- **Quoted text**:
%%
Bearing in mind the Pharisees aim to get Jesus to incriminate himself we might wonder if the man with dropsy, a condition which caused fluid retention and swelling, was a plant. We might wonder if he had been brought along to test Jesus reaction.
Well, Jesus’ reaction was to take the bull by the horns, he challenges the so called experts on the Jewish law turning the question to them, ‘Well’ he says is it lawful to heal on the Sabbath or isn’t it?’ But the experts were unwilling to commit themselves because as I said this was a matter for debate, they wouldn’t commit themselves one way or the other so said nothing and Jesus healed the man and sent him off.
But Jesus wasn’t finished with the hard question because he went on to challenge then on their understanding of the law, ‘can you rescue an ox that falls into a well on the Sabbath, what about if it was your son’ he asked them? Well of course the Pharisees would rescue an ox and would certainly rescue their son and the logic is clear; if you can help an animal or a person who has fallen down a well on the Sabbath surely you can heal someone with an illness! Once again the Pharisees could not refute Jesus and had nothing to say. They had set out trap Jesus but Jesus was aware of the trap and neatly avoided it.
%%
- **Exercise prompt**: Transcribe the part of the passage about Jesus and the Pharisees that begins with the words containing "But Jesus wasn’t" and ends with "neatly avoided it.".

- **Material**:
%%
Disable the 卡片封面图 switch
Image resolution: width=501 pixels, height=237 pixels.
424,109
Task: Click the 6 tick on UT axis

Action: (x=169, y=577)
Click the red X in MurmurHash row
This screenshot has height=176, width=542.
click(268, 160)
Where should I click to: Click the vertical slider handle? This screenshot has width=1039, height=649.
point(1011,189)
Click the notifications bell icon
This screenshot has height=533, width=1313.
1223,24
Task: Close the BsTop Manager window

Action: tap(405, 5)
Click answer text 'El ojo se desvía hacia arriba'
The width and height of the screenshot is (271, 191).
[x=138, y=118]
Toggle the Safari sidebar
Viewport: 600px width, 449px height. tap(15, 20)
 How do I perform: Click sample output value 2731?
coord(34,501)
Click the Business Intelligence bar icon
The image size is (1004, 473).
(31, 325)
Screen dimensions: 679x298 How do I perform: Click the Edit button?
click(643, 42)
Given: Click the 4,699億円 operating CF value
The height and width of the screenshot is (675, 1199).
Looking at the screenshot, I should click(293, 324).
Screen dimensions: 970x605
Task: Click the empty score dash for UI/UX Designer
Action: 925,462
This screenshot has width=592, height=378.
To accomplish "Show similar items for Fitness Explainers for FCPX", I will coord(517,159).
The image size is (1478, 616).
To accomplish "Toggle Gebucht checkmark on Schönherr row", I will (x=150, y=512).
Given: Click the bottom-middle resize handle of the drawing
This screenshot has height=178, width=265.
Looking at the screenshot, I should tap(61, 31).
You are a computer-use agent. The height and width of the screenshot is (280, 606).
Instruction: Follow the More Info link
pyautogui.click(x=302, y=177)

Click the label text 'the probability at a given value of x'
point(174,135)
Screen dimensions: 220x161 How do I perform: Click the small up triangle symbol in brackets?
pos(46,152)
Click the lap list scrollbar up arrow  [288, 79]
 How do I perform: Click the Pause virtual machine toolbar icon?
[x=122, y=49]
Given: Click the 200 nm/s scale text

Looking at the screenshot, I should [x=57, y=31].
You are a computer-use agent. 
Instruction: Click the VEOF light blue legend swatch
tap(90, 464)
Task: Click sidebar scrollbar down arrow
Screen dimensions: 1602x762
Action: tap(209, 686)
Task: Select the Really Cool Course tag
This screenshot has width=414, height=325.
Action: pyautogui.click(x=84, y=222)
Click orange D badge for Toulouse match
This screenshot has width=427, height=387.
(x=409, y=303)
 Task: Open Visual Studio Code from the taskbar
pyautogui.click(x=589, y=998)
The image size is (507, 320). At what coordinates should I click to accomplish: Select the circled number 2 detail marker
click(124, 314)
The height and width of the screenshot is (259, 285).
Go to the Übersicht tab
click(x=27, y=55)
%%
- **Final answer**:
But Jesus wasn’t finished with the hard question because he went on to challenge then on their understanding of the law, ‘can you rescue an ox that falls into a well on the Sabbath, what about if it was your son’ he asked them? Well of course the Pharisees would rescue an ox and would certainly rescue their son and the logic is clear; if you can help an animal or a person who has fallen down a well on the Sabbath surely you can heal someone with an illness! Once again the Pharisees could not refute Jesus and had nothing to say. They had set out trap Jesus but Jesus was aware of the trap and neatly avoided it.